Re: Re: Trying to understand cross-collection-join routing/hashing choices and behavior

Mikhail Khludnev Sun, 22 Sep 2024 07:40:19 -0700

Hi Zack.
Here's a small update from my side
https://solr.apache.org/guide/solr/latest/query-guide/join-query-parser.html#joining-multiple-shard-collections
it's an alternative approach for collocating shards and joining multishrds
collections.



On Fri, Sep 20, 2024 at 9:56 PM Zachariah Kendall
<therealdr...@icloud.com.invalid> wrote:

> Mikhail, no update from my end.
>
> We are using this feature (in prod) with its current behavior/limitations.
>
> If you have any questions about it lemme know and I can try to help.
>
>
> On 2023/01/22 19:16:32 Mikhail Khludnev wrote:
> > Up^.
> >
> > Hello!
> > Was there an answer?
> > Thanks
> >
> > On Wed, Dec 21, 2022 at 9:38 PM Zack Kendall <za...@gmail.com>
> > wrote:
> >
> > > I'm trying to understand the cross-collection JOIN
> > > <
> > >
> https://solr.apache.org/guide/solr/latest/query-guide/join-query-parser.html#cross-collection-join
> > > >
> > > documentation,
> > > behavior, choices, and viability.
> > >
> > > *# Terminology language choice*
> > >
> > > """routerField - If the documents are routed to shards using the
> > > CompositeID router by the join field, then that field name should be
> > > specified in the configuration here. This will allow the parser to
> optimize
> > > the resulting HashRange query."""
> > >
> > > """routed - If true, the cross collection join query will use each
> shard’s
> > > hash range to determine the set of join keys to retrieve for that
> shard.
> > > This parameter improves the performance of the cross-collection join,
> but
> > > it depends on the local collection being routed by the to field. If
> this
> > > parameter is not specified, the cross collection join query will try to
> > > determine the correct value automatically."""
> > >
> > > *Question 1*: Why overload terminology like "route" when these
> parameters
> > > do NOT route AFAICT. Based on my reading of the code all they do is
> add a
> > > hash_range fq parameter to the remote join query request. Filtering
> results
> > > is not routing, so this fosters confusion. Is there reasoning behind
> this
> > > or just happenstance?

# Provided data
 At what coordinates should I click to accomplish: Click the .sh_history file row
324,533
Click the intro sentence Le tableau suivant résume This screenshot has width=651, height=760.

# Challenge A
In the Solr join thread, what do the routerField and routed parameters actually do, according to Zack's reading of the code?
# Challenge B
Condense the paragraph in the Solr join thread that begins "Question 1: Why overload terminology" into two or three short sentences.
# Challenge C
Carry the Solr join thread forward from its last sentence.

# Written answer A
They add a hash_range fq parameter to the remote join query request.

# Written answer B
The writer questions why these parameters use the word "route," since the code only seems to add a hash_range fq parameter to the remote join query request. Filtering results is not routing, so the naming causes confusion. The writer asks whether this choice was deliberate or happenstance.

# Written answer C
> > >
> > > *# Implied vs Actual behavior*
> > >
> > > My reading of the code base is this: the hash_range parameter is always
> > > populated with the "fromField" value. The routerField is only used to
> check
> > > against the "toField" for equality to enable the hash_range parameter
> > > usage, this is only done as a fall back if "routed" is not set.
> > >
> > > It's a little strange to me that "routerField" is not used as a router
> > > field, or even as a hash field. It is only used as a flag for "if a
> query
> > > is joining to THIS field then use hash_range filter on the fromField"
> (or
> > > at least that's how I read the code).
> > >
> > > *Question 2:* Is my reading of the code correct? Can we try to update
> the
> > > documentation to be more explicit about this?
> > >
> > >
> > > *# Routing *
> > >
> > > *Question 3:* Is there a reason why actual routing was not used? I'm
> not
> > > familiar with the Solr code base, but it seems like it'd be nicer to
> > > instead use existing routing behavior in this context instead of
> querying
> > > all and filtering results. This seems like it would need 2 things:
> First,
> > > the _route_ value from the current "local" request, and second, either
> the
> > > local client (like how solrj does) or the remote "/export" handler
> would
> > > need to recognize and handle this parameter. Is that obviously doable
> or
> > > not doable? Trying to understand why that approach wasn't taken
> originally.
> > >
> > >
> > > *# Hashing*
> > >
> > > Here is the behavior touted in the docs for HashRangeQueryParser
> > > <
> > >
> https://solr.apache.org/guide/solr/latest/query-guide/other-parsers.html#hash-range-query-parser
> > > >
> > > .
> > > """In the cross collection join case, the hash range query parser is
> used
> > > to ensure that each shard only gets the set of join keys that would
> end up
> > > on that shard. This query parser uses the MurmurHash3_x86_32. This is
> the
> > > same as the default hashing for the default composite ID router in
> Solr."""
> > >
> > > The documentation mentions "CompositeID router", which we know is
> based on
> > > prefixes (split on "!") being hashed and routed with the first/top 16
> bits
> > > of info (with the later 16 bits provided by the rest of the doc "id" on
> > > inserts).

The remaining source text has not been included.